Among the requirements for optimizing the use of HSAs and HDHPs, according to Dai, is greater price transparency.

“That’s been really hard to do in this country, but there’s been great strides in that in the last few years and a lot of innovation in this space,” Dai said.

Wells Fargo utilizes a price transparency tool that allows employees to compare costs for elective tests and procedures.

“We’ve seen great variations between facilities for very similar procedures being done,” Dai said. “Now, our team members can see that and make that decision for themselves about how much they want to pay for that similar care.”

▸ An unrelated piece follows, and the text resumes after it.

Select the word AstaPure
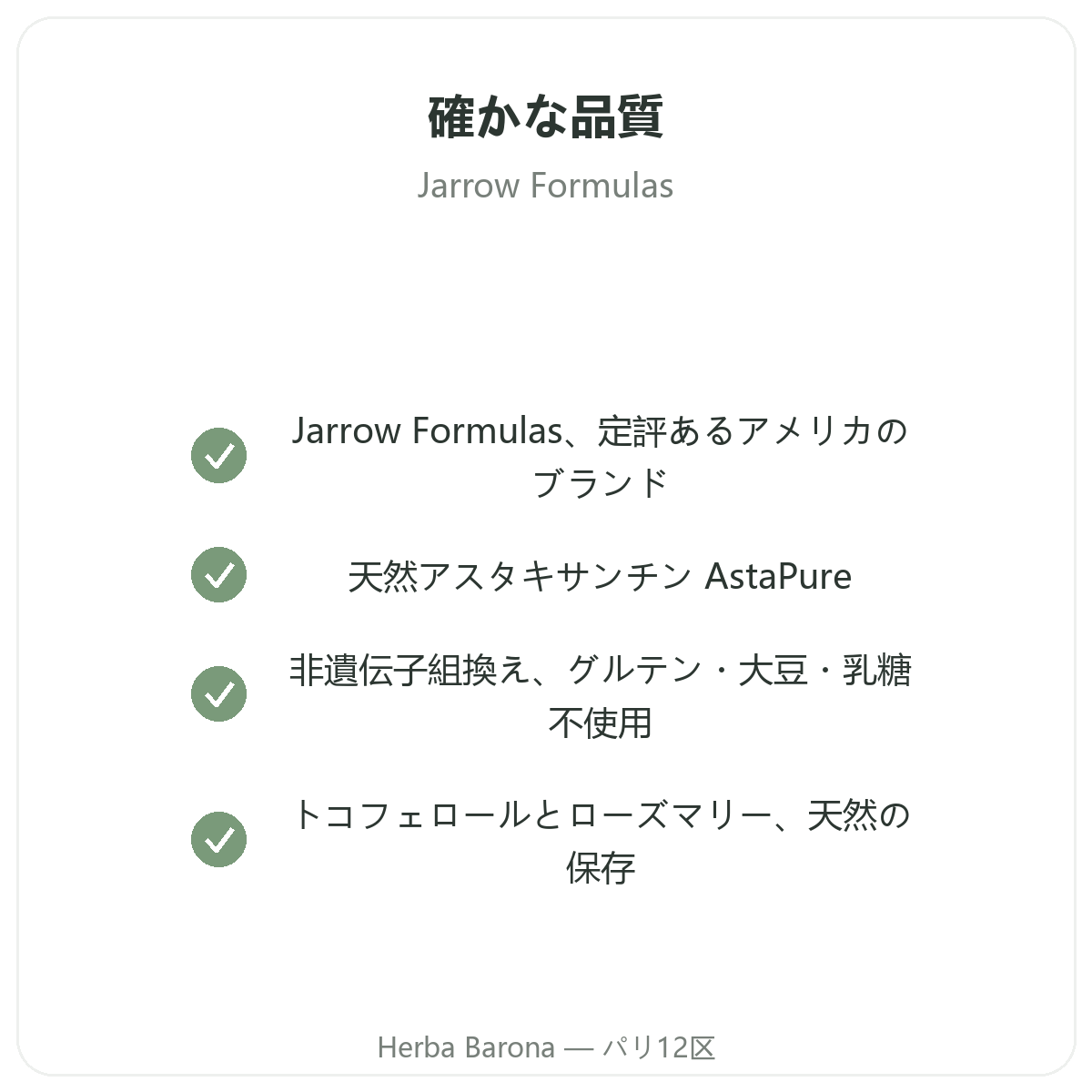 (x=778, y=576)
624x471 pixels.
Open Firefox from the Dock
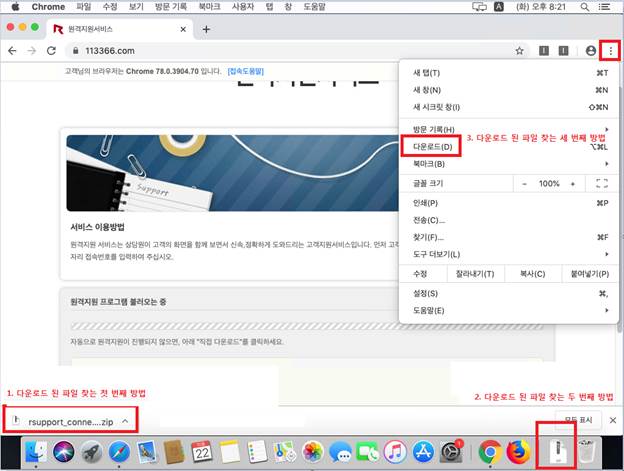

In response to concerns that HDHPs can lead enrollees to delay needed care and exacerbate health conditions, Dai countered that the most significant change the company saw in its HSA population was a 20 percent increase in primary care utilization.

“That, we believe, is really the enabler for everything else,” Dai said. “If you have that ongoing relationship with your primary care physician, then that allows you to say, ‘Am I on the right drugs?’ So the drug difference was not [seen] as [that] significant of a decrease. And a lot of times we found people might be on the wrong drug regimen.”

A key difference between HSA enrollees and those in a plan with a health reimbursement arrangement (HRA) was that HSA enrollees had a 5 percent decrease in their ED use. Dai credited that to the greater financial responsibility of HSA account holders compared with HRA users, who receive an additional $700 per person in income-based assistance.

“What we’re seeing is if someone is in an HSA and they’re not feeling well, they’re going to stop and say, ‘Do I need to go to the ER or might I go to urgent care instead?’” Dai said. “And that’s a positive thing when it is coupled with the improved relationship with the primary care physicians.”